TASK TO CARRY OUT => Word for word, set down every record that appears below.

Collected data:
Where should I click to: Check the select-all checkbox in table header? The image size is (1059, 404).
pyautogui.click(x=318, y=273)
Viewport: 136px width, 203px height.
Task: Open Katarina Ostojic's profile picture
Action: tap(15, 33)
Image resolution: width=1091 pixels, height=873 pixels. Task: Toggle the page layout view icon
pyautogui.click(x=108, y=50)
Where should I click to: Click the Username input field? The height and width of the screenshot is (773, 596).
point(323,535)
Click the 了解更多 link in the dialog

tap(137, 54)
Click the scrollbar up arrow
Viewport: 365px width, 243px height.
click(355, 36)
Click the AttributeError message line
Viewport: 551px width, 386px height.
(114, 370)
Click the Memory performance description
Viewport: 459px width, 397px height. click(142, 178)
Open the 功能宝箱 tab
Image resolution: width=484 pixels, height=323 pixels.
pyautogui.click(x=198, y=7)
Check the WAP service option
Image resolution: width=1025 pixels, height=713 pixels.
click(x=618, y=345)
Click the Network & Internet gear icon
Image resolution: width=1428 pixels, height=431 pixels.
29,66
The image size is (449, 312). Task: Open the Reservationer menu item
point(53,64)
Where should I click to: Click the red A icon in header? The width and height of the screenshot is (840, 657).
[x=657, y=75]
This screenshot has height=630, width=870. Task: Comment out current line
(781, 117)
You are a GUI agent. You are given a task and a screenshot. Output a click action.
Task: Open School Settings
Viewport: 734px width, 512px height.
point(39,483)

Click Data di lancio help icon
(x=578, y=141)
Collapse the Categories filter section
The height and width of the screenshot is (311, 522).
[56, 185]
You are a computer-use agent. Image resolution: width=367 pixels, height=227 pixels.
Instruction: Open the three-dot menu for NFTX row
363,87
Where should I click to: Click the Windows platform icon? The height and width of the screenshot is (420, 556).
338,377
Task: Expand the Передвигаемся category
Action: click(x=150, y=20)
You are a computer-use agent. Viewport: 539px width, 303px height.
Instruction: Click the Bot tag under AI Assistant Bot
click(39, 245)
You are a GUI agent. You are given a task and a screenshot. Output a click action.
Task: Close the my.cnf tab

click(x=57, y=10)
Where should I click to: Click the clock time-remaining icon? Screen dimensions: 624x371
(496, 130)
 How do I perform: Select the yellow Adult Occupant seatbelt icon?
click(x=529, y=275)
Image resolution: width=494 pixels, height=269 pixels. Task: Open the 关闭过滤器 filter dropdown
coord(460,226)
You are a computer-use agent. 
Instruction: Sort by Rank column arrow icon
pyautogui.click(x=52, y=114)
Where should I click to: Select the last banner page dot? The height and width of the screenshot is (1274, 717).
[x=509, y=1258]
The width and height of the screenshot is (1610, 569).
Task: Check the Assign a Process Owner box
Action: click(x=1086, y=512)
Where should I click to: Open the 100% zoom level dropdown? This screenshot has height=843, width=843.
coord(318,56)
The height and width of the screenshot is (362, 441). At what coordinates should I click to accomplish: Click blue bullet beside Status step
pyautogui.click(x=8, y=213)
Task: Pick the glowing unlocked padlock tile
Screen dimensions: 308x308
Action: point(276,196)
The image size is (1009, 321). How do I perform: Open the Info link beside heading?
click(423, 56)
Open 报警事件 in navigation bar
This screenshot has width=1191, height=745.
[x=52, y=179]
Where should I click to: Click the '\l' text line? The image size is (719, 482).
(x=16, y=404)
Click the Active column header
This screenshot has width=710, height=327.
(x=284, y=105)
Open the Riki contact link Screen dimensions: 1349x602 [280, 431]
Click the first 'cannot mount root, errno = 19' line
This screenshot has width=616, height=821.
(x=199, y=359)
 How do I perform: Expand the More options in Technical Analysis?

OUTPUT FOR THIS EXERCISE =>
Where should I click to: Check the select-all checkbox in table header? The image size is (1059, 404).
pyautogui.click(x=318, y=273)
Viewport: 136px width, 203px height.
Task: Open Katarina Ostojic's profile picture
Action: tap(15, 33)
Image resolution: width=1091 pixels, height=873 pixels. Task: Toggle the page layout view icon
pyautogui.click(x=108, y=50)
Where should I click to: Click the Username input field? The height and width of the screenshot is (773, 596).
point(323,535)
Click the 了解更多 link in the dialog

tap(137, 54)
Click the scrollbar up arrow
Viewport: 365px width, 243px height.
click(355, 36)
Click the AttributeError message line
Viewport: 551px width, 386px height.
(114, 370)
Click the Memory performance description
Viewport: 459px width, 397px height. click(142, 178)
Open the 功能宝箱 tab
Image resolution: width=484 pixels, height=323 pixels.
pyautogui.click(x=198, y=7)
Check the WAP service option
Image resolution: width=1025 pixels, height=713 pixels.
click(x=618, y=345)
Click the Network & Internet gear icon
Image resolution: width=1428 pixels, height=431 pixels.
29,66
The image size is (449, 312). Task: Open the Reservationer menu item
point(53,64)
Where should I click to: Click the red A icon in header? The width and height of the screenshot is (840, 657).
[x=657, y=75]
This screenshot has height=630, width=870. Task: Comment out current line
(781, 117)
You are a GUI agent. You are given a task and a screenshot. Output a click action.
Task: Open School Settings
Viewport: 734px width, 512px height.
point(39,483)

Click Data di lancio help icon
(x=578, y=141)
Collapse the Categories filter section
The height and width of the screenshot is (311, 522).
[56, 185]
You are a computer-use agent. Image resolution: width=367 pixels, height=227 pixels.
Instruction: Open the three-dot menu for NFTX row
363,87
Where should I click to: Click the Windows platform icon? The height and width of the screenshot is (420, 556).
338,377
Task: Expand the Передвигаемся category
Action: click(x=150, y=20)
You are a computer-use agent. Viewport: 539px width, 303px height.
Instruction: Click the Bot tag under AI Assistant Bot
click(39, 245)
You are a GUI agent. You are given a task and a screenshot. Output a click action.
Task: Close the my.cnf tab

click(x=57, y=10)
Where should I click to: Click the clock time-remaining icon? Screen dimensions: 624x371
(496, 130)
 How do I perform: Select the yellow Adult Occupant seatbelt icon?
click(x=529, y=275)
Image resolution: width=494 pixels, height=269 pixels. Task: Open the 关闭过滤器 filter dropdown
coord(460,226)
You are a computer-use agent. 
Instruction: Sort by Rank column arrow icon
pyautogui.click(x=52, y=114)
Where should I click to: Select the last banner page dot? The height and width of the screenshot is (1274, 717).
[x=509, y=1258]
The width and height of the screenshot is (1610, 569).
Task: Check the Assign a Process Owner box
Action: click(x=1086, y=512)
Where should I click to: Open the 100% zoom level dropdown? This screenshot has height=843, width=843.
coord(318,56)
The height and width of the screenshot is (362, 441). At what coordinates should I click to accomplish: Click blue bullet beside Status step
pyautogui.click(x=8, y=213)
Task: Pick the glowing unlocked padlock tile
Screen dimensions: 308x308
Action: point(276,196)
The image size is (1009, 321). How do I perform: Open the Info link beside heading?
click(423, 56)
Open 报警事件 in navigation bar
This screenshot has width=1191, height=745.
[x=52, y=179]
Where should I click to: Click the '\l' text line? The image size is (719, 482).
(x=16, y=404)
Click the Active column header
This screenshot has width=710, height=327.
(x=284, y=105)
Open the Riki contact link Screen dimensions: 1349x602 [280, 431]
Click the first 'cannot mount root, errno = 19' line
This screenshot has width=616, height=821.
(x=199, y=359)
 How do I perform: Expand the More options in Technical Analysis?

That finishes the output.